## Task objective
Each entry is to be retyped exactly as it appears, and each image is to be dropped.

[Data — start]

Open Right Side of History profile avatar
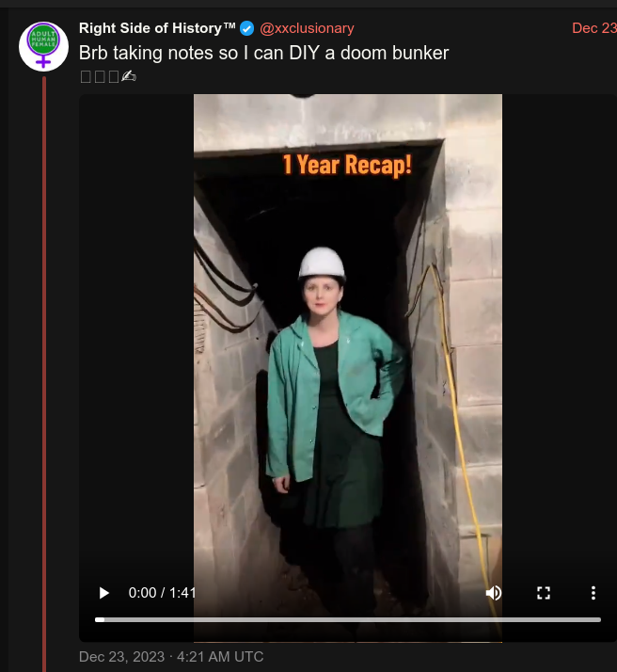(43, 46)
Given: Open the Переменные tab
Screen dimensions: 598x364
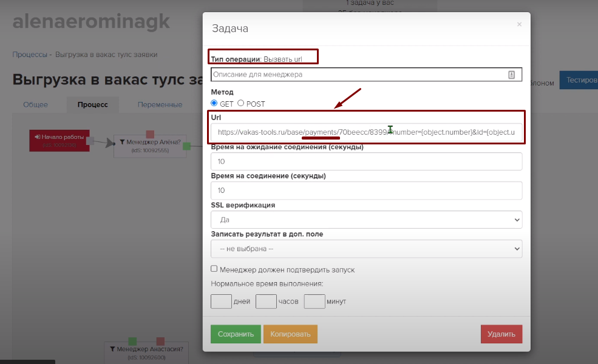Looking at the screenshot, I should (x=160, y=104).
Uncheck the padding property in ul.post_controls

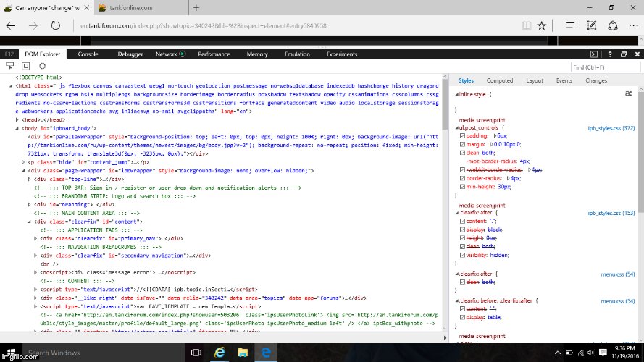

[Data — finish]

## Written answer
Open Right Side of History profile avatar
(43, 46)
Given: Open the Переменные tab
Screen dimensions: 598x364
Looking at the screenshot, I should (x=160, y=104).
Uncheck the padding property in ul.post_controls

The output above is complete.